# Tasks to complete
1. Copy out a passage from the Twitter takeover excerpt below, beginning at the words "April 15: Twitter" and stopping after the words "on with disgust.".
2. Answer these questions using the Twitter takeover excerpt below.
(a) What price per share did Musk offer for Twitter?
(b) Under the board's poison pill plan, what size of stake held without board approval would trigger a dilution of shares?
(c) Who leads Twitter's board?
3. List every calendar date that appears in the Twitter takeover excerpt below.

# Page excerpt
Instead, according to the complaint, Musk did not disclose his position in Twitter until he had almost doubled his stake to more than nine per cent.

That strategy, the lawsuit alleges, hurt less wealthy investors who sold shares in the company in the nearly two weeks before Musk acknowledged holding a major stake.

April 14: The Tesla tycoon offers to buy Twitter for $43 BILLION

Musk offered to buy Twitter for $43billion, a regulatory filing showed, as he moved to seize the social media giant.

Musk’s offer price of $54.20 per share represented a 38 per cent premium to the closing price of Twitter’s stock on April 1.

This was the last trading day before the Tesla CEO’s over nine per cent investment in the company was publicly announced.

It even appeared to reference marijuana – also known as 420 – a common reference used by Musk on Twitter.

Twitter said in a regulatory filing Musk provided a letter containing a proposal to buy the remaining shares of Twitter he did not already own.

April 15: Twitter launches ‘poison pill’ strategy to stop Musk buyout

Twitter’s board announced a dramatic poison pill plan to prevent Musk from increasing his stake in the company.

Also known as a shareholder rights provision, the plan would trigger a dilution of shares if any shareholder builds up a 15 per cent stake without the board’s approval.

The plan did not prevent Twitter from accepting Musk’s offer or entering negotiations with him or other potential buyers.

But it did stop the billionaire from putting pressure on the board by buying up ever more shares on the open market.

Musk hit back with a laughing emoji to a version of the classic ‘Distracted Boyfriend’ meme mocking Twitter’s board.

The imaged depicted ‘Twitter’s board’ looking wistfully at the option to ‘keep that easy gig that gives me shares’ as ‘Twitter investors’ look on with disgust.

Twitter’s board is led by chairman Bret Taylor, who is also the co-CEO of business software giant Salesforce

April 16: Musk tweets Love Me Tender in tease of hostile takeover

Musk tweeted ‘Love Me Tender’ as he again teased at the possibility of a hostile takeover of Twitter.

# Source material
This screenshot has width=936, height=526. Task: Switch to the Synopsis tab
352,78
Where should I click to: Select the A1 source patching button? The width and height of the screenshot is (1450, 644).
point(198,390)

# Written responses
1.
April 15: Twitter launches ‘poison pill’ strategy to stop Musk buyout

Twitter’s board announced a dramatic poison pill plan to prevent Musk from increasing his stake in the company.

Also known as a shareholder rights provision, the plan would trigger a dilution of shares if any shareholder builds up a 15 per cent stake without the board’s approval.

The plan did not prevent Twitter from accepting Musk’s offer or entering negotiations with him or other potential buyers.

But it did stop the billionaire from putting pressure on the board by buying up ever more shares on the open market.

Musk hit back with a laughing emoji to a version of the classic ‘Distracted Boyfriend’ meme mocking Twitter’s board.

The imaged depicted ‘Twitter’s board’ looking wistfully at the option to ‘keep that easy gig that gives me shares’ as ‘Twitter investors’ look on with disgust.

2.
(a) $54.20 per share.
(b) A 15 per cent stake.
(c) Chairman Bret Taylor, who is also the co-CEO of Salesforce.

3.
April 14
April 1
April 15
April 16